Encima, los catalanes pagamos cantidades abusivas al Gobierno de Madrid,  que las utiliza a su albedrío para devolvernos las migajas, ¡como si no tuviéramos suficiente con los atracos de la Generalitat y tantos ayuntamientos del país, que de mancos no tienen un pelo!

Añado un comentario publicado en la prensa española, que me ha llegado vía Internet, aunque sin firmar, ¡qué lástima!, de un no catalán que no vive en Catalunya: «La unidad de España está bien como lema para ponerlo en un cuartel de la Legión, pero es como la cabra de los legionarios, sólo sirve para marear y dar testarazos. Ahora ya es tarde para dar marcha atrás. Muchos catalanes quieren irse. Yo quiero dejarles marchar. Voto por su independencia que también es mi independencia de tanto debate estéril. Si pudiera, también me independizaría de esta España gobernada por una clase política miserable y castradora».
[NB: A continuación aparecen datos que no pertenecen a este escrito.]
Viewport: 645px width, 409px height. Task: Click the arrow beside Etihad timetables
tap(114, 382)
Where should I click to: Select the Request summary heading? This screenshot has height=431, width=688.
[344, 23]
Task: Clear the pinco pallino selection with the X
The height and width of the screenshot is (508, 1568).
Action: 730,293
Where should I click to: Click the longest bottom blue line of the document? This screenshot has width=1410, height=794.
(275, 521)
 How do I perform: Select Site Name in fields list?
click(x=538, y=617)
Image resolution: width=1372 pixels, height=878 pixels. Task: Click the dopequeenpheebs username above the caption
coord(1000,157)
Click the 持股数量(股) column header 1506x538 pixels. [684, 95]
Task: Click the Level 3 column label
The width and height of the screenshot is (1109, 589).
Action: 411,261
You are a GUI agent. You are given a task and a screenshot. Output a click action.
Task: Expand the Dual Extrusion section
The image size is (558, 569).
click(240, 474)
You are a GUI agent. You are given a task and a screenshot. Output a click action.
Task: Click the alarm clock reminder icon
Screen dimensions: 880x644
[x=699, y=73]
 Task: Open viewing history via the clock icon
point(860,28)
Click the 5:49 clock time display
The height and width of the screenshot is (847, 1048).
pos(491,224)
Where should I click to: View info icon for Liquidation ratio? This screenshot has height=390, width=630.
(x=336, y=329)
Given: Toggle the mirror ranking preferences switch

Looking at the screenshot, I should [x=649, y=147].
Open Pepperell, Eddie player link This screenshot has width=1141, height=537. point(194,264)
Es evidente que España y Catalunya están en el mismo proceso de tantas relaciones matrimoniales: no se han separado a tiempo y el rechazo, y al fin el odio, cada vez son mayores. Pero, ¿podemos esperar soluciones de un Gobierno que se pertrecha en su mayoría absoluta, a pesar de haber llegado al colmo del descrédito, y sólo abre la boca para hacer el ridículo y convertirse en una fuente inagotable de chistes e historietas macabras? Pues nada, a esperar tomando una relaxing cup de café con leche en la Plaza Mayor. Pero, cuidado, que esos impresentables no sacan churros, sacan porras.